Terbentur Regulasi Kemendagri, Operasional RSUD Tanjung Redeb Mundur
Rencana operasional RSUD Tanjung Redeb yang ditarget Mei 2026 terpaksa mundur karena terkendala peraturan Kemendagri.-(Disway Kaltim/ Maulidia Azwini)-
BERAU, NOMORSATUKALTIM – Harapan masyarakat untuk segera menikmati layanan kesehatan di Rumah Sakit Umum Daerah (RSUD) Tanjung Redeb harus kembali ditunda.
Rumah sakit milik Pemerintah Kabupaten (Pemkab) Berau itu sebelumnya ditargetkan mulai beroperasi pada Mei 2026 dengan layanan awal rawat jalan atau poliklinik. Namun, target tersebut meleset akibat terbentur regulasi dari Kementerian Dalam Negeri (Kemendagri).
Bupati Berau, Sri Juniarsih Mas menjelaskan, pemerintah daerah memilih menunda operasional rumah sakit baru tersebut karena tidak ingin menjalankan layanan yang berpotensi bertentangan dengan aturan yang berlaku.
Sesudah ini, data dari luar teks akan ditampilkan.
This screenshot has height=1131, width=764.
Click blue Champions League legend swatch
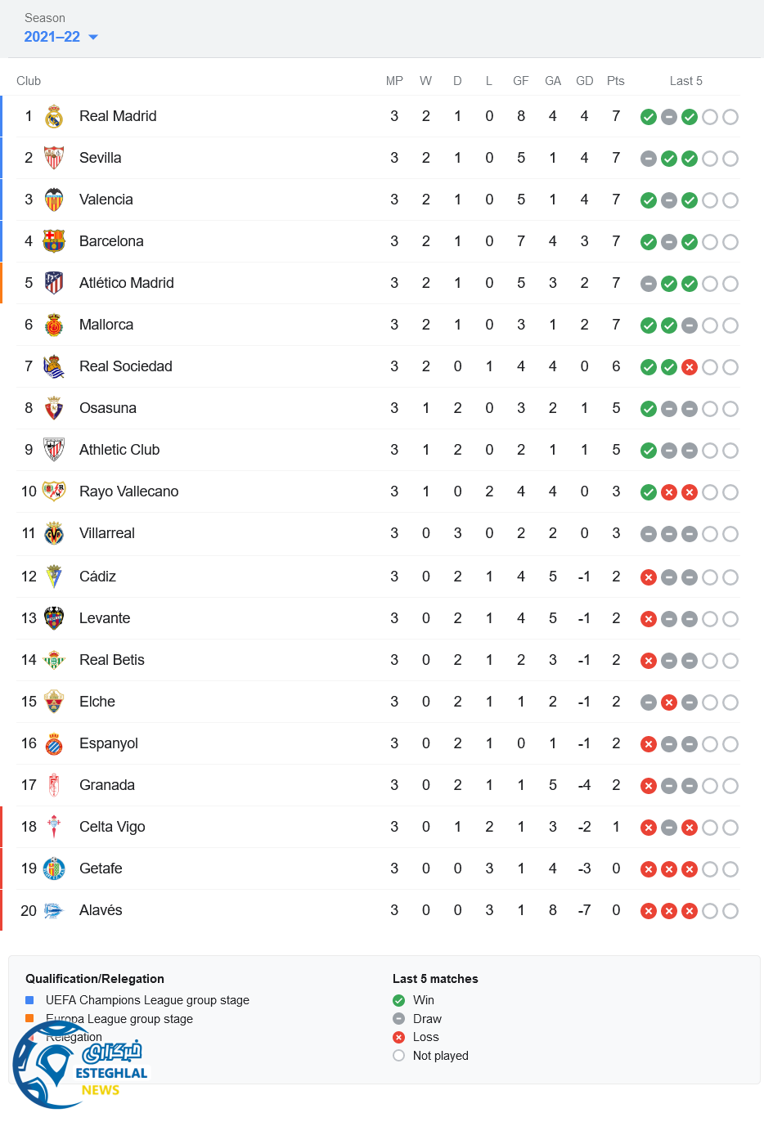[29, 1000]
"Kami sangat patuh kepada regulasi. Kami tidak ingin melaksanakan atau mengaktifkan kembali rumah sakit yang baru, ternyata dari sisi regulasi kami salah," kata Sri Juniarsih, pada Senin, 1 Juni 2026.
BACA JUGA: Bupati Berau Tinjau Kesiapan RSUD Tanjung Redeb, Layanan Awal Difokuskan ke Rawat Jalan
Ia menjelaskan, berdasarkan ketentuan yang berlaku, 2 rumah sakit yang ada dalam satu wilayah tidak diperbolehkan menggunakan satu ikatan BPJS. Sementara skema pembiayaan BPJS Kesehatan yang ada saat ini masih terpusat pada RSUD Abdul Rivai.
Kondisi tersebut membuat RSUD Tanjung Redeb belum dapat langsung melayani pasien peserta BPJS sebelum seluruh mekanisme administrasi dan regulasi diselesaikan.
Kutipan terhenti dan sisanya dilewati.